Zihinsel muhasebe her zaman haklı çıkmayabilir, hata yapabilir. Olsun, böylece fiyatın ötesinde bir şeyler olabileceğini, fiyat ile değer arasındaki farkı kavrama yolunda adım atmış olursunuz ki bu da önemli bir kazanç olacaktır.
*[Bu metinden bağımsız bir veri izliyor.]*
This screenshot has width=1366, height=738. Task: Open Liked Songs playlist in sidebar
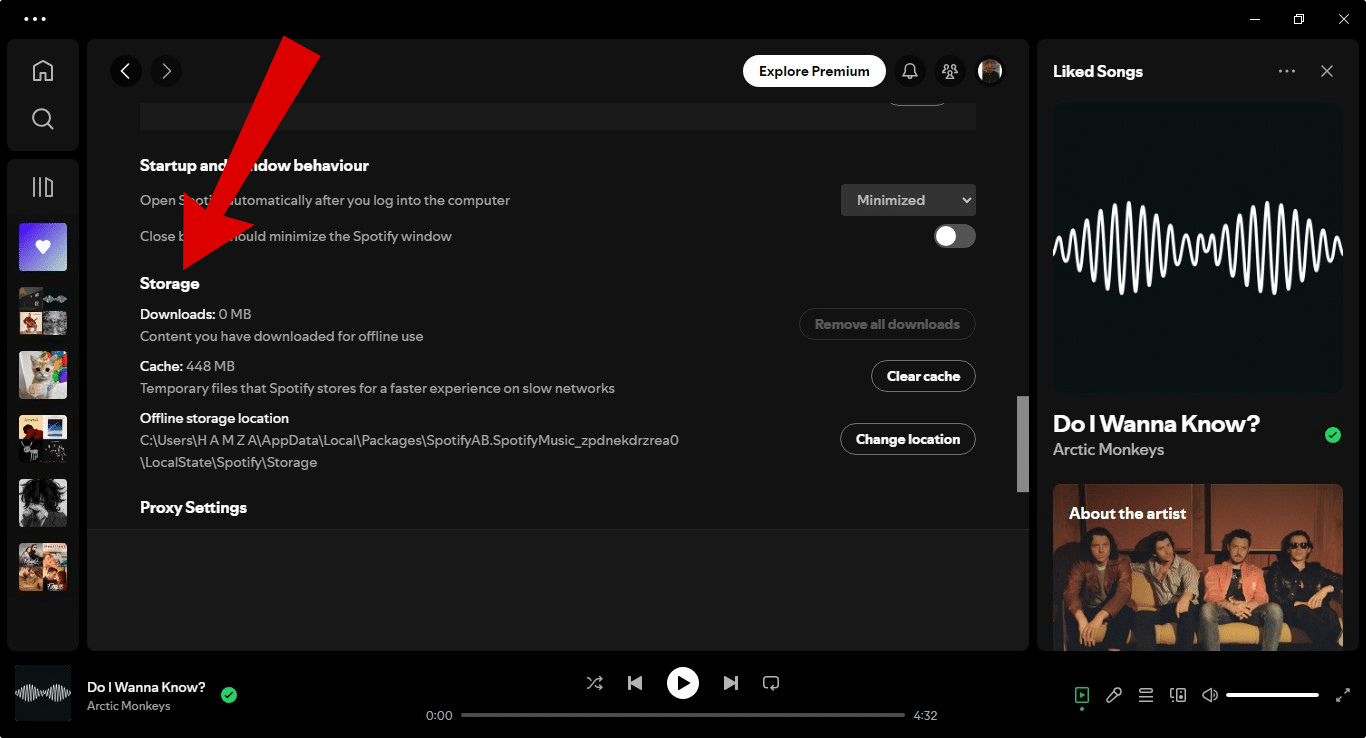click(x=43, y=247)
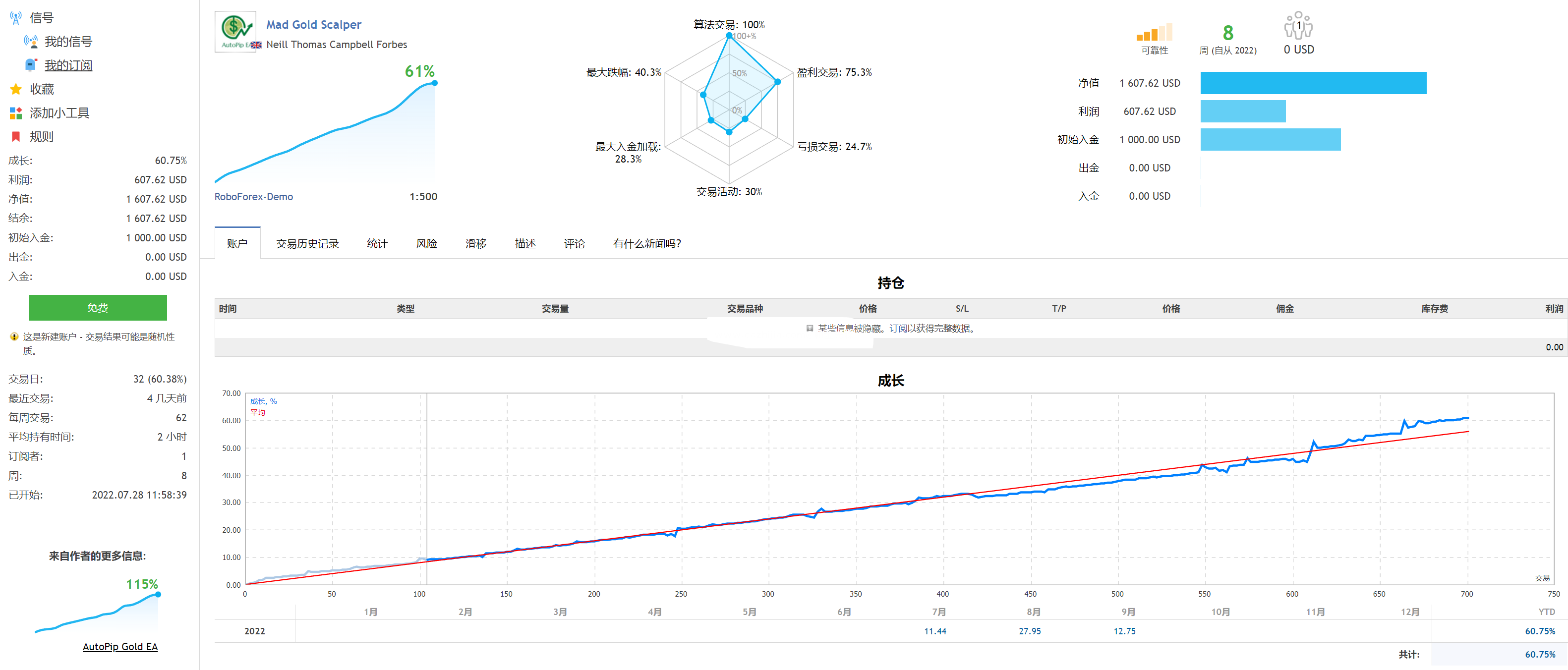
Task: Open the RoboForex-Demo broker link
Action: 253,197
“Değer Tabanlı Fiyat” bir tüketicinin bir üründen elde ettiği yarar ile o ürün için ödediği fiyat arasındaki farktır. Tüketici sadece ucuz olduğu için satın almaz. Bir markanın tüketiciye vaat ettiği yarar ile bu yarar karşılığı tespit edilen fiyat arasındaki fark tüketicinin kendi biçtiği değerdir ve bu değere bakarak satın alır. Daha açık anlatımla; tüketicinin biçtiği değer = tüketicinin algıladığı yarar – fiyat. Bu nedenle, tüketicinin algıladığı yüksek yarar ya da düşük fiyat tüketici için değerin fazla olmasına ve büyük olasılıkla söz konusu ürünü tercih etmesine sebep olacaktır

Tüketici zaman - zaman rakip ürünlerin gerçek niteliği ve işe yararlılığı hakkında eşit bilgiye sahip olmayabilir. Marka sahibi, farklı kanallardan tüketiciye erişerek markanın sağladığı fayda hakkında bilgi aktarmalı, işi şansa bırakmamalıdır. Eğer böyle olmazsa markanın yararı algısı ile markanın gerçekten sunduğu yarar arasında olumsuz bir fark doğacaktır.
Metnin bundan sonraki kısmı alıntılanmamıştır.